Thomas Hobbes’un “İnsan insanın kurdudur” sözünü bilmeyen yok. Bazı Müslüman düşünürler de benzer görüşlere sahiptir. Endülüslü İbn Hazm, “İnsanın insandan çektiği acılar yırtıcılardan, zehirli yılanlardan çektiklerinden daha büyük” der. Gazzâlî bu despotik ve yıkıcı eğilimi şöyle dile getir: “Her insanın içinde ‘Ben sizin en büyük tanrınızım’ diyen bir Firavun var.” Kur’an’ın İslâm öncesi Arap zihniyeti için kullandığı Câhiliye kelimesi tam da bu vahşi karakteri ifade etmektedir.
Câhiliye edebiyatında bu yıkıcı zihniyeti anlatan sayısız örnek var. Dönemin ünlü şairi Züheyr Câhiliye insan modelini şu dizeleriyle över:
“O bir aslandır, pür-silah… Uzayıp sarkmış
yeleleri… Tırnakları kesilmemiş.
Cesurdur: Zulme uğrarsa zalimce karşılık verir,
çarçabuk… Aksi halde kendisi insanlara zulmeder.”
Bütün kaynaklarda Câhiliye kavramı, bu dönem insanının kibir, saldırganlık, yağmacılık, intikamcılık gibi yıkıcı eğilimlerinin tümünü anlatır ve bu sebeple Goldziher tarafından “barbarism” şeklinde açıklanır. Câhiliye’nin karşıtı olan İslâm ise –yine Goldziher’in ifadesiyle- bir uygarlaştırma hareketinin adıdır. Bu hareketin öncü kahramanı Muhammed (a.s.)’dir. Bu sebeple onun “Kutlu Doğum”u, dünya tarihinin akışını değiştiren en büyük insanlık olayının habercisidir.
***
İslâm dini, Peygamberinin vefatıyla olmuş bitmiş bir hareket değil, ulaşıldıkça yeni hedefleri işaret eden “kızıl elma”dır. Tarih bunun şahididir.
Batının karanlık çağında Emeviler’in İspanya’da kurduğu Endülüs medeniyeti, Müslümanlarla Hıristiyanları ve Yahudileri yüzyıllarca bir arada barış içinde yaşattı. İspanya’nın Katolik yöneticileri ise Yahudilerle Müslümanların önüne üç seçenek koydular: Ya Hıristiyan olacaklar ya ülkeyi terkedecekler ya da öldürülecekler. 1492’de Yahudilere yine bir İslâm devleti, Osmanlı kucak açtı. Tıpkı Haçlı belasından Kudüs’ü kurtaran Selahaddin-i Eyyubî’nin yaptığı gibi… Beş yüz yıl boyunca Abbasîler’in ve diğerlerinin yaptığı gibi... İşte bu tarihsel tecrübe Bernard Lewis’e şunları yazdırmıştır:
“Ortaçağ Avrupa’sı sırf alan bakımından küçük değildi, bakış açısı da dardı... Kendi dininin çeşitli biçimlerine karşı bile belirgin biçimde hoşgörüsüzdü.

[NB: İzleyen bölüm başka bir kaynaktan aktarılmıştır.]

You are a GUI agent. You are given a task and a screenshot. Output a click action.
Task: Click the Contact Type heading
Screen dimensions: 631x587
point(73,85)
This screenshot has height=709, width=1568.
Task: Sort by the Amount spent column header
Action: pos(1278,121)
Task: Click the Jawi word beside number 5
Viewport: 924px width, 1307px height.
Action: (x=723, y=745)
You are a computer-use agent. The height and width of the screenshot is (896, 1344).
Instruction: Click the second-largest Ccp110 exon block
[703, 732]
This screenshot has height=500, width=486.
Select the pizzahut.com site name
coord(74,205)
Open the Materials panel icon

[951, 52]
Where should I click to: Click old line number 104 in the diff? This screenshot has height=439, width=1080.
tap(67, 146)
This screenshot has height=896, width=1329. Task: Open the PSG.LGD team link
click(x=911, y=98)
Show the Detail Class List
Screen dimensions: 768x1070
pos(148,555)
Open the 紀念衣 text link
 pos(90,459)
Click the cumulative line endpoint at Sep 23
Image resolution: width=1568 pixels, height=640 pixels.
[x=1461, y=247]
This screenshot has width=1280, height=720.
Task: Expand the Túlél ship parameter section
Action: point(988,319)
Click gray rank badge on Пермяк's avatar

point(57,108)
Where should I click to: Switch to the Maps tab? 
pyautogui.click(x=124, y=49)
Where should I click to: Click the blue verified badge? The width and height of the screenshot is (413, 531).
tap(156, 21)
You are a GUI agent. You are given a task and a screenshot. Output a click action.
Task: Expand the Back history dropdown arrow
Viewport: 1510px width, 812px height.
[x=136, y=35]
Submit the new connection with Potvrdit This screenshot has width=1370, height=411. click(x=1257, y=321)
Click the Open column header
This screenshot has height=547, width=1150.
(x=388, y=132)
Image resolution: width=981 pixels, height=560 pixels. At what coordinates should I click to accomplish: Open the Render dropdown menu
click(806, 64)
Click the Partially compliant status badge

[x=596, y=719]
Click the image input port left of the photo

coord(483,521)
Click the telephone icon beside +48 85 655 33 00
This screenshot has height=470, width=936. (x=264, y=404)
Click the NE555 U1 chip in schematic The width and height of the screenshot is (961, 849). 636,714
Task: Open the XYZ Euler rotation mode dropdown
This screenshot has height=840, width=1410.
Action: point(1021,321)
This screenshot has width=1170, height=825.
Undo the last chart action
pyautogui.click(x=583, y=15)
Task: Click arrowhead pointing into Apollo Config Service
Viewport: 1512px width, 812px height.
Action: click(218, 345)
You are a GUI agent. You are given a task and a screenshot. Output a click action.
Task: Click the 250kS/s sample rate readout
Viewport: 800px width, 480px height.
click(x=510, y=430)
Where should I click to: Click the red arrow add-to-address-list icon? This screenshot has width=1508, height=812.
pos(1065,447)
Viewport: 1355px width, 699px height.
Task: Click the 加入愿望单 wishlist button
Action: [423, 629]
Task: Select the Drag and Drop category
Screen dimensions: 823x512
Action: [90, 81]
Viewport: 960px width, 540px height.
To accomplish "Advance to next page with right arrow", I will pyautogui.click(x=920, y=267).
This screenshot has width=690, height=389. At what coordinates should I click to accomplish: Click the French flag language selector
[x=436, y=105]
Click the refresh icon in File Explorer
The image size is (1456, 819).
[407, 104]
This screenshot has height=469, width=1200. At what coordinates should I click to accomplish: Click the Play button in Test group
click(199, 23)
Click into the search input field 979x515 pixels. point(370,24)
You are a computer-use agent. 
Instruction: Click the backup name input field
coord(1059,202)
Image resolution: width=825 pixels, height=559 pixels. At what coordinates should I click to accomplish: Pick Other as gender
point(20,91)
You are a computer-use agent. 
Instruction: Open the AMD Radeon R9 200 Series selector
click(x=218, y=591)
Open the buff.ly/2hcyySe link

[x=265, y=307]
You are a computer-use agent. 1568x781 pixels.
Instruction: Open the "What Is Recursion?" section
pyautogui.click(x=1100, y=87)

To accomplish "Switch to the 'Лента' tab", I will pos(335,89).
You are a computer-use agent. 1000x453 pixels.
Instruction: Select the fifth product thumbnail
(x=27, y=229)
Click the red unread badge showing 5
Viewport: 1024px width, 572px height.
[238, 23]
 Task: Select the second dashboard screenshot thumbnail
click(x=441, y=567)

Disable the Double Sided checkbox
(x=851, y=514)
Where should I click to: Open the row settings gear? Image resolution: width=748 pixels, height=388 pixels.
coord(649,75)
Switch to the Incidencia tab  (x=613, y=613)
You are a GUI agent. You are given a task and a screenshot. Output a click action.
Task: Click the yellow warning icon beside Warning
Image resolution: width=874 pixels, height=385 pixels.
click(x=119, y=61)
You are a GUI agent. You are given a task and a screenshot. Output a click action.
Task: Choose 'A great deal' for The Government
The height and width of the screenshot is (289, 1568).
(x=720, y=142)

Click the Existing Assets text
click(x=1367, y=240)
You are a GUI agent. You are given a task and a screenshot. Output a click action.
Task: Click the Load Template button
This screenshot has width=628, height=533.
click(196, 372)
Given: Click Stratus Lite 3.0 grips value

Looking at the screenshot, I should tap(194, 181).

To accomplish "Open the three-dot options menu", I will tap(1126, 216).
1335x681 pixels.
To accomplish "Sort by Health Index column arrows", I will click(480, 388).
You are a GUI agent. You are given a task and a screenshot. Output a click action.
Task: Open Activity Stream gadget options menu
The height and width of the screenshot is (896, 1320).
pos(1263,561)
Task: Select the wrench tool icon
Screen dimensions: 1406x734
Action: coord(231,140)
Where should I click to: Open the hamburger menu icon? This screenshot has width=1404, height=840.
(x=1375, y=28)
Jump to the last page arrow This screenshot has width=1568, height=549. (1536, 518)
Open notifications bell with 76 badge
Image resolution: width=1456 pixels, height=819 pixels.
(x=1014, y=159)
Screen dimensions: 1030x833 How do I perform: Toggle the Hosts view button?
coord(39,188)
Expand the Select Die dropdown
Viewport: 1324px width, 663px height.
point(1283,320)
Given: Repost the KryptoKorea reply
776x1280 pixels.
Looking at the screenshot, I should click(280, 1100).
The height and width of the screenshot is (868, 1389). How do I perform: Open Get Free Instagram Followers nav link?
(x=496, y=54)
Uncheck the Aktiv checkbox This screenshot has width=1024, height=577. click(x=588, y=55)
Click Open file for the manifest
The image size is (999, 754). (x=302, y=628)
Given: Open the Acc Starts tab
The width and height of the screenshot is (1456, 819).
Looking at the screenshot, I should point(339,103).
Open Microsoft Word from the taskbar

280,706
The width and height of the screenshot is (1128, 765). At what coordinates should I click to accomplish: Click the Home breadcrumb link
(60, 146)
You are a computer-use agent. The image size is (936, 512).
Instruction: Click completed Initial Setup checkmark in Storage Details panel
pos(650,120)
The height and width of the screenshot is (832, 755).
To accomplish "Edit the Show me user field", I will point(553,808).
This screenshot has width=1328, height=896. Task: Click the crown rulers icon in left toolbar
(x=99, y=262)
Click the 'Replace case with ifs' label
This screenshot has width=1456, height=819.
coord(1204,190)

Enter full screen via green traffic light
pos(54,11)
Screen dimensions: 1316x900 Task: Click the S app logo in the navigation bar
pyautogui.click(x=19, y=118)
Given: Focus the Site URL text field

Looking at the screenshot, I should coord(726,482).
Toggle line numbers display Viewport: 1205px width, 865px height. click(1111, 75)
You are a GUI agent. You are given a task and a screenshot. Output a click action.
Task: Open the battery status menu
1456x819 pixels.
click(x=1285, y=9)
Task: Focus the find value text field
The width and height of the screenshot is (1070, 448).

Oysa İslâm dünyası bileşimiyle çeşitliliğe, karakteriyle çoğulculuğa sahipti… İslâm toplumu, gerçekten hoşgörü bahşetmekte ve öteki dinlerden insanlarla bir arada yaşamaya rıza göstermekteydi.”
Çünkü Peygamber (a.s.)’in 610 yılında dünyaya sunduğu İslâmî öğretinin en kuşatıcı hedefleri “Allah’ın buyruğuna tâzim, Allah’ın yarattıklarına şefkat”tir. Kur’an’ın saygın yorumcularından Fahreddin er-Râzî, Büyük Tefsir’inde sıklıkla tekrar ettiği bu iki ödevin, bütün ilâhî dinlerin ortak buyruğu olduğunu belirtir. Buna göre İslâm Peygamberi evrensel hakikat, merhamet ve barışın sesidir. Ve –bazı inişler çıkışlar olsa da- bu ses kıyamete kadar gökkubbenin altını dolduracaktır.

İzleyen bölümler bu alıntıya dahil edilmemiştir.